Representantes dos governos da China, da Rússia e da África do Sul responderam à ameaça do presidente dos EUA, Donald Trump, de tarifas a países que se alinharem ao Brics com uma alíquota adicional de 10%, após o bloco condenar a imposição unilateral de medidas de restrição comercial.
Porta-voz do Ministério das Relações Exteriores da China, Mao Ning reiterou que o país 'sempre se opôs a guerras tarifárias e comerciais, e ao uso de tarifas como ferramentas de coerção e pressão'. 'A imposição arbitrária de tarifas não está no interesse de ninguém', disse, conforme nota divulgada hoje. Ning também defendeu o Brics como uma 'força positiva e inclusiva' nas relações internacionais e acrescentou que o bloco 'não está contra nenhum país'.
Segundo a Tass, o porta-voz do Kremlin, Dmitry Peskov, também afirmou que o Brics apenas atua em torno dos seus próprios interesses, compartilhando uma 'visão comum' de cooperação global, mas 'não está, e nunca estará, direcionado contra países terceiros'.

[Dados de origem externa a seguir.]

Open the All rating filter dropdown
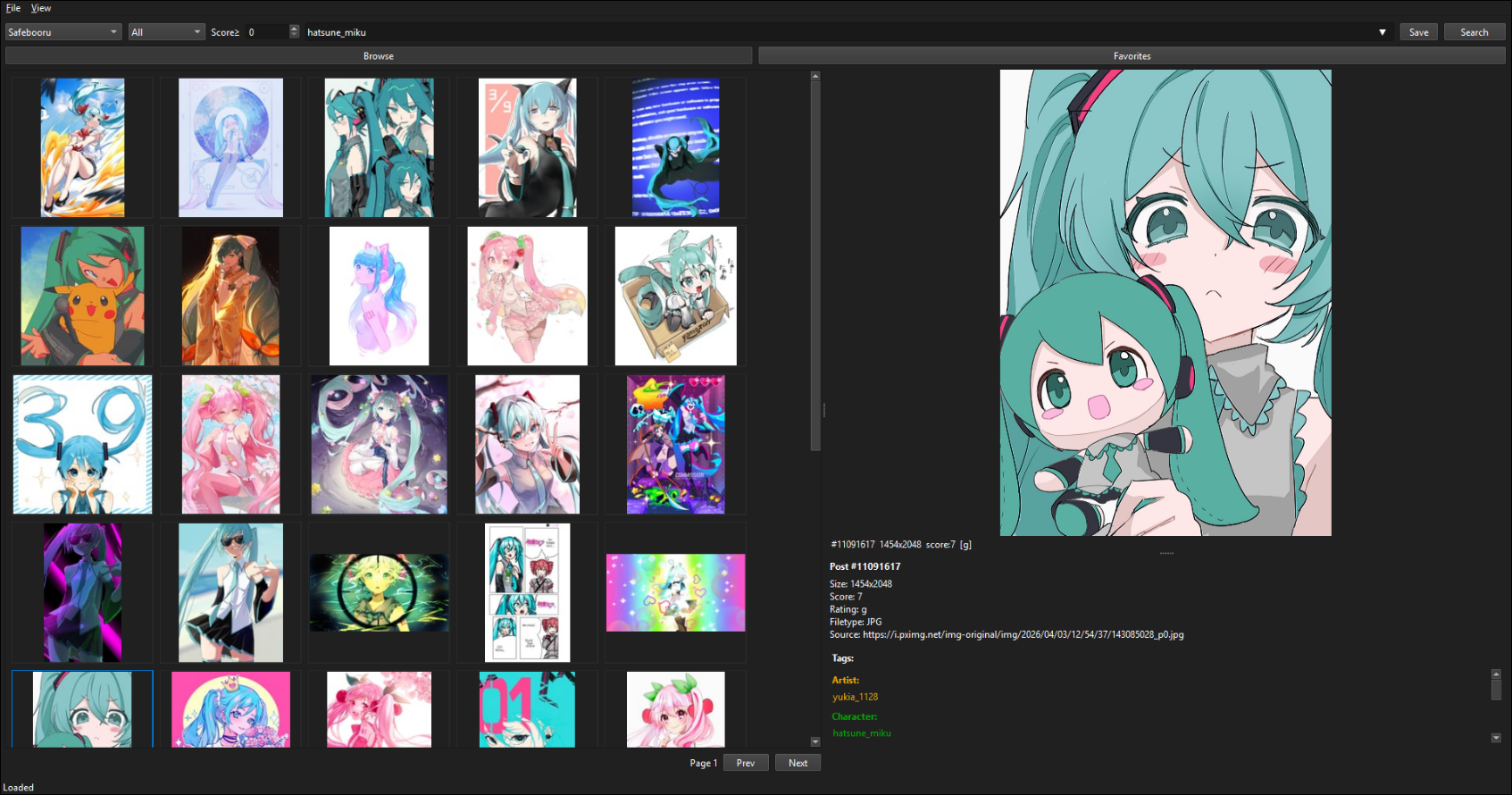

Em declaração à Reuters, o porta-voz do Ministério do Comércio da África do Sul, Kaamil Alli, disse que o país ainda pretende negociar tarifas com o presidente Trump e esclareceu que não possui uma postura 'anti-americana'. 'Ainda esperamos uma comunicação formal dos EUA em respeito ao nosso acordo comercial, mas as conversas seguem construtivas e frutíferas', disse.